The searching for the first target reference block and the second target reference block based on the first predictor, the second predictor, the third predictor, and the fourth predictor includes:

Downsampling the first predicted value and the second predicted value, and determining a first similarity by using the downsampled first predicted value and the downsampled second predicted value; downsampling the third predicted value and the fourth predicted value, and determining a second similarity by using the downsampled third predicted value and the downsampled fourth predicted value; wherein the first similarity and the second similarity are SAD;

Determining a first target reference block and a second target reference block according to the first similarity and the second similarity; if the first similarity is higher than the second similarity, determining the first initial reference block as a first target reference block, and determining the second initial reference block as a second target reference block; and if the second similarity is higher than the first similarity, determining the third initial reference block as a first target reference block and the fourth initial reference block as a second target reference block.

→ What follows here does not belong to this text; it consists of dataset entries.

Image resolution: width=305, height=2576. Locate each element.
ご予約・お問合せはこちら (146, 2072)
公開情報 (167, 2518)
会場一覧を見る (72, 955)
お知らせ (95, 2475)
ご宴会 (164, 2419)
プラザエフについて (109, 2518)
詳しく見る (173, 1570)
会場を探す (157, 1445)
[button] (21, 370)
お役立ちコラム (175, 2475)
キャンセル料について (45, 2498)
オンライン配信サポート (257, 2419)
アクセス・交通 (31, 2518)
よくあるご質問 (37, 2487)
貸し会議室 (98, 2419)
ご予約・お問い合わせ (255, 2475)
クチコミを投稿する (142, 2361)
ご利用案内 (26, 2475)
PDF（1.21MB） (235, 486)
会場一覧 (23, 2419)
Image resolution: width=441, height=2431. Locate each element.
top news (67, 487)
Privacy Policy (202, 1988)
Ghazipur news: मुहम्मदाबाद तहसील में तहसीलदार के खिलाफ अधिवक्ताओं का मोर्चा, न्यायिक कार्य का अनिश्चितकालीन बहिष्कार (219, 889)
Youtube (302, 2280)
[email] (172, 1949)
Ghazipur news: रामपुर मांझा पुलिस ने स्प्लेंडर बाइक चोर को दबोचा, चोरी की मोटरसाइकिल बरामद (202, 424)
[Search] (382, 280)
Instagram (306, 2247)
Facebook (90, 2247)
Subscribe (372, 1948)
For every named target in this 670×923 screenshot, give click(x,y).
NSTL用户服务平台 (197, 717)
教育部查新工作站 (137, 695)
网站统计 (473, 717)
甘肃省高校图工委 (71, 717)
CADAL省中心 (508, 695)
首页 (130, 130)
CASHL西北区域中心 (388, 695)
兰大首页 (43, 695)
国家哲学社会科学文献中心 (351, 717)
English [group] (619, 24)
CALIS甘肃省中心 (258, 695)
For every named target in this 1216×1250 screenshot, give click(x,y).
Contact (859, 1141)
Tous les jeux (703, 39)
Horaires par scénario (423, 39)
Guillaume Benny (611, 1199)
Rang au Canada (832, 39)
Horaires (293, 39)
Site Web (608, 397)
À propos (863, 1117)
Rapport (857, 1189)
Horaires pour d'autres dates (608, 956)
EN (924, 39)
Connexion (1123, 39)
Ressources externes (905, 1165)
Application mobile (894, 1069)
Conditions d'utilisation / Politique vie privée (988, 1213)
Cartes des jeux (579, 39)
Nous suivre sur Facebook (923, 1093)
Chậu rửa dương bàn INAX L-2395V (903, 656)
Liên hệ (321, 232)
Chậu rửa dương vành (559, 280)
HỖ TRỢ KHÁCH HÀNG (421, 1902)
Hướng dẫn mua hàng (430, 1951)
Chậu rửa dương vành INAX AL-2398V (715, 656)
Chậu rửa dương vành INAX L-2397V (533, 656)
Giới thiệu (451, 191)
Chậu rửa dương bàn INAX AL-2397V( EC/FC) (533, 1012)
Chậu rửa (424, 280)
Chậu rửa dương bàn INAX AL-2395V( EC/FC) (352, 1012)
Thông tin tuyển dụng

8. The method of claim 1, wherein the original motion information comprises a first original motion vector and a second original motion vector corresponding to the current image block; the target motion information comprises a first target motion vector and a second target motion vector corresponding to the current image block; wherein:

Determining a first target motion vector corresponding to the current image block according to the first original motion vector; determining a difference between the first original motion vector and the first target motion vector; and determining a second target motion vector corresponding to the current image block according to the second original motion vector and the difference value.

9. A decoding end apparatus, comprising: a processor and a machine-readable storage medium storing machine-executable instructions executable by the processor; the processor is configured to execute machine-executable instructions to implement the method of any of claims 1-8.